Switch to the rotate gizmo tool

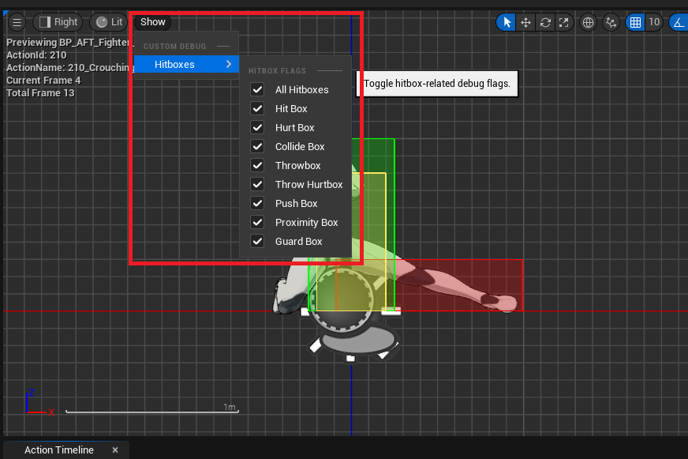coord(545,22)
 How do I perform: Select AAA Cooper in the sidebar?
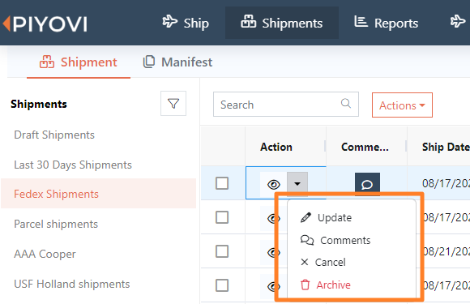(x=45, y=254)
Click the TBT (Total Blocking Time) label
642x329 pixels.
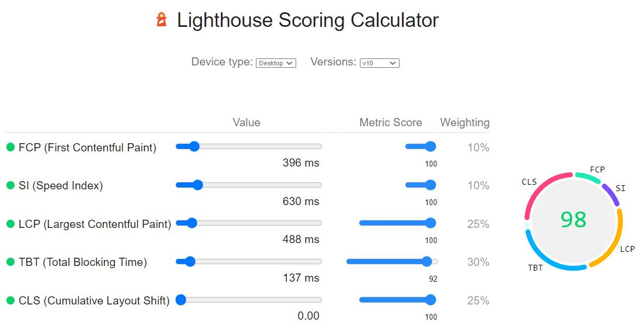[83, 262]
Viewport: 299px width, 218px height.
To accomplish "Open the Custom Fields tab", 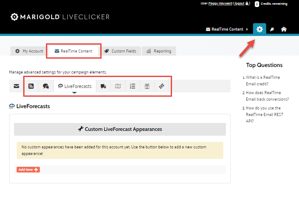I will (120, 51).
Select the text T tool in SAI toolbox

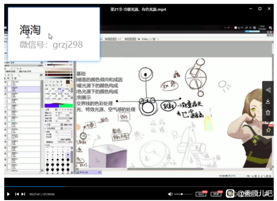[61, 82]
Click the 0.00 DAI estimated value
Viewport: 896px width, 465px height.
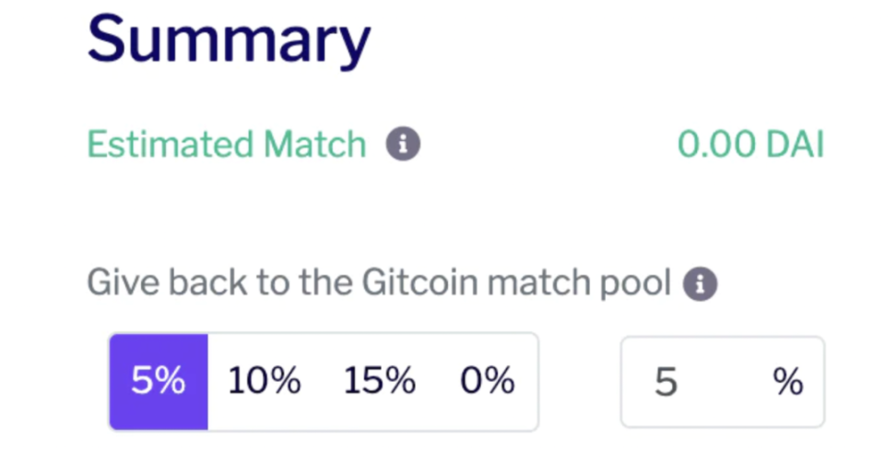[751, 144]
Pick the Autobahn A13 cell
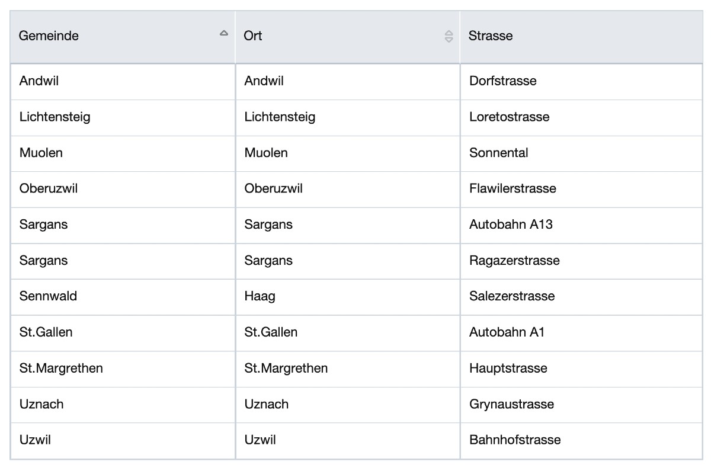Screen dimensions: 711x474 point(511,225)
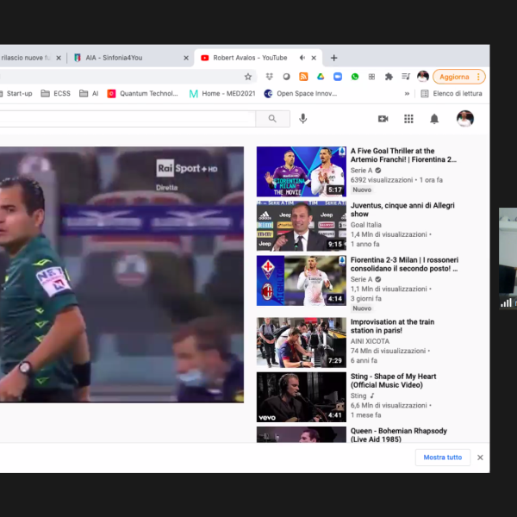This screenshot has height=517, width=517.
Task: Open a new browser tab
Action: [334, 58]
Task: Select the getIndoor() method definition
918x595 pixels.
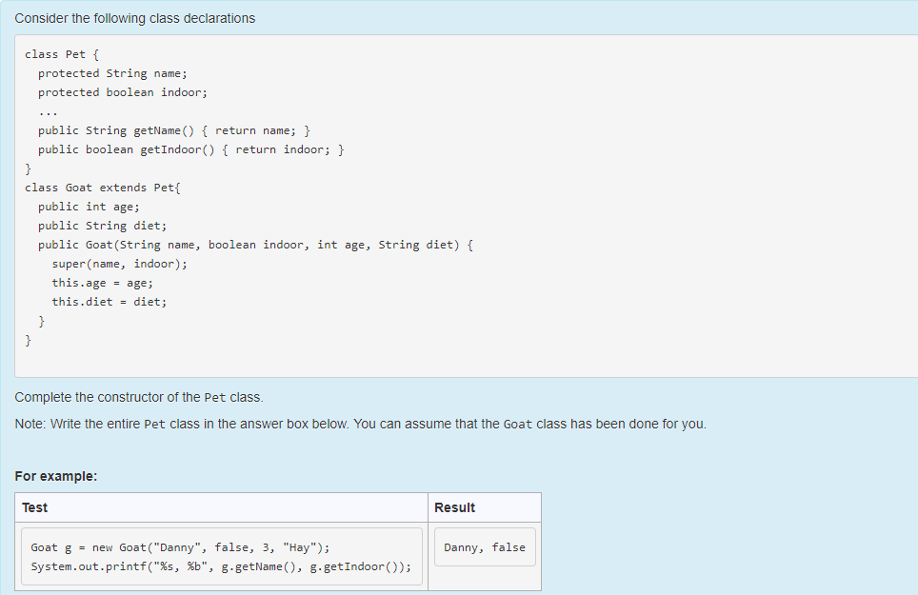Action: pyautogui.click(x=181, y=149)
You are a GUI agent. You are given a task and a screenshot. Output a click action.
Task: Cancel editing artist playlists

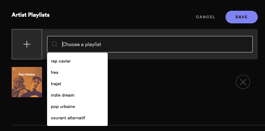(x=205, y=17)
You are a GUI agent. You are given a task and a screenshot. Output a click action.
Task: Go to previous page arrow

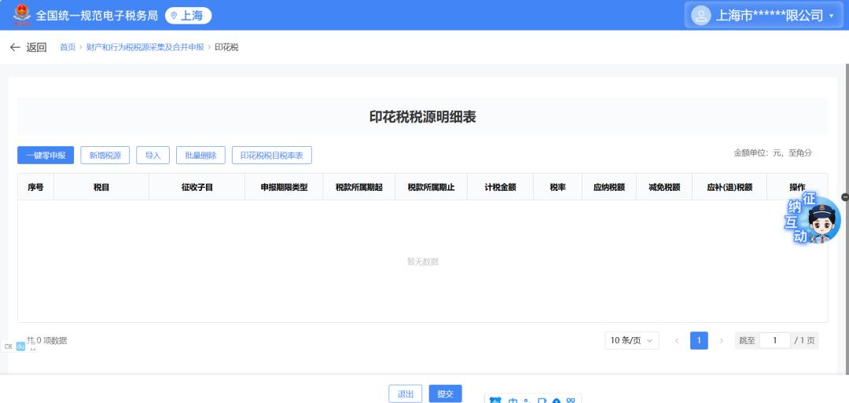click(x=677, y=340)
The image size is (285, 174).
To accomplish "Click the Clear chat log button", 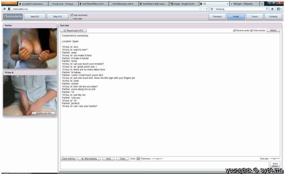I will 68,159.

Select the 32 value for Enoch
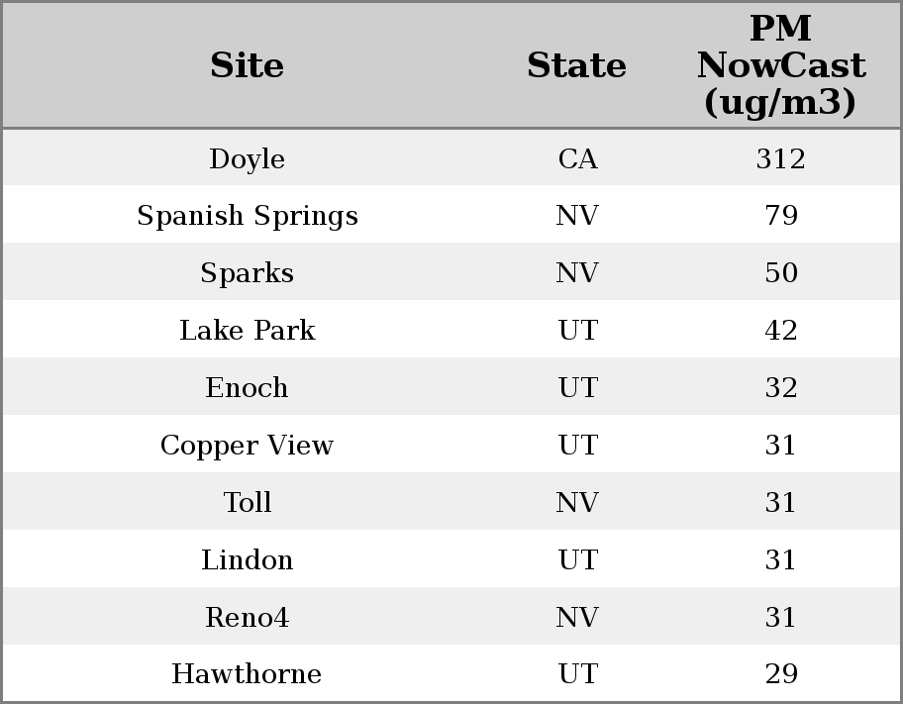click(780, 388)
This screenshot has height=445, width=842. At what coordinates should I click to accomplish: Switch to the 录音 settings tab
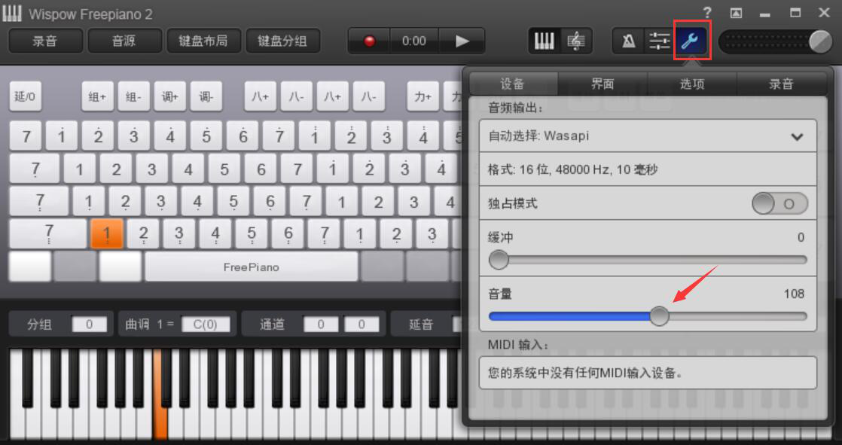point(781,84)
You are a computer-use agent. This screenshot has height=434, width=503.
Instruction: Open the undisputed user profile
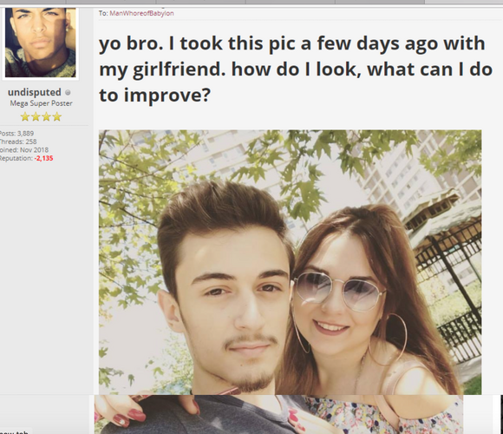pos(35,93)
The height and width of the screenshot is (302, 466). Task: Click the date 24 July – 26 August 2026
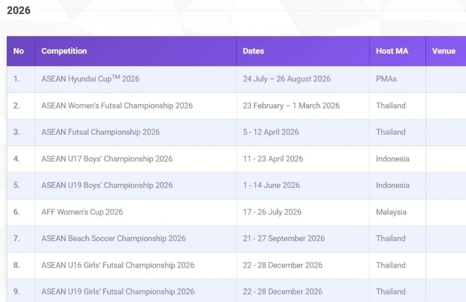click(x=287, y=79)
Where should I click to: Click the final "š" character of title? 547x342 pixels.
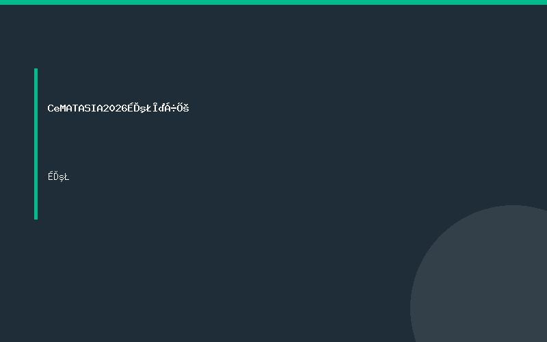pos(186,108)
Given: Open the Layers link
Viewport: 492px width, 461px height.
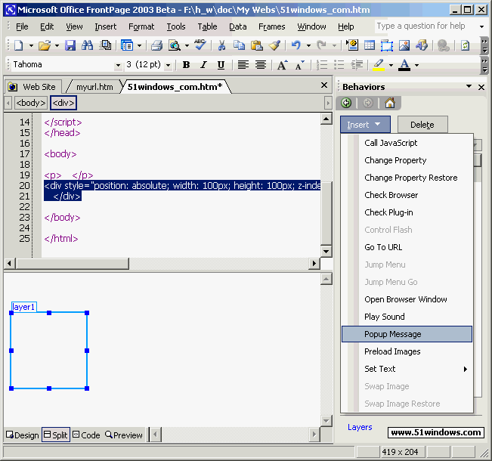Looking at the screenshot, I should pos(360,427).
· · ·
Required work | Set down the line containing "The height and" and every line after it up to the end of the material, exactly as written, but not the pictures.

Exercise result |
The height and width of the screenshot is (302, 466). Task: Click the date 24 July – 26 August 2026
click(x=287, y=79)
Where should I click to: Click the final "š" character of title? 547x342 pixels.
pos(186,108)
Given: Open the Layers link
Viewport: 492px width, 461px height.
Looking at the screenshot, I should pos(360,427).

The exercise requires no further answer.